Hoy, esa esperanza se evapora. El gobierno ha perdido el rumbo entre discursos grandilocuentes, improvisación técnica y una tendencia alarmante a reducir toda crítica a conspiración oligárquica. Petro ha optado por encerrarse en su narrativa, dejando de lado el diálogo, despreciando los matices, creyendo que el país se gobierna desde el balcón de Palacio o desde X, su red social favorita.

Y, sin embargo, si seguimos así, Petro pone presidente.

¿Por qué? Porque del otro lado no hay alternativa clara, coherente ni generosa. La derecha, lejos de reinventarse, sigue prisionera de su arrogancia moral. Personajes como María Fernanda Cabal y Miguel Uribe creen que con discursos de odio y fantasmas del castrochavismo se gana la presidencia. Vicky Dávila, outsider por vocación, juega a candidata sin haber siquiera cruzado la raya del periodismo opinativo. Paloma Valencia se radicaliza para sostenerse en un uribismo cada vez más estrecho. David Luna, tras dejar el Senado con aires de renovación, hoy luce perdido, como si hubiese comprendido —tarde— que fue un error abandonar ese escenario. Y mientras tanto, Oviedo parece más enfocado en chulear cargos que en construir país: cada designación es un escalón más hacia su obsesión presidencial.

• **EXTRACTO DE DATOS**:
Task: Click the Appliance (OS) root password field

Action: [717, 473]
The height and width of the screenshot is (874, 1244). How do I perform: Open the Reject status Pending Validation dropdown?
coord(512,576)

• **LISTA DE TAREAS**:
1) Enumera todas las personas que el artículo nombra en el párrafo que comienza con «¿Por qué?».
2) Por favor, reescribe el pasaje del artículo que se abre con las palabras «Hoy, esa esperanza» y se cierra con «red social favorita.», sustituyendo «rumbo» por «norte».
3) Según el artículo, ¿cuál es la red social favorita de Petro?

• **LISTA DE RESPUESTAS**:
1) María Fernanda Cabal, Miguel Uribe, Vicky Dávila, Paloma Valencia, David Luna y Oviedo.

2)
Hoy, esa esperanza se evapora. El gobierno ha perdido el norte entre discursos grandilocuentes, improvisación técnica y una tendencia alarmante a reducir toda crítica a conspiración oligárquica. Petro ha optado por encerrarse en su narrativa, dejando de lado el diálogo, despreciando los matices, creyendo que el país se gobierna desde el balcón de Palacio o desde X, su red social favorita.

3) X.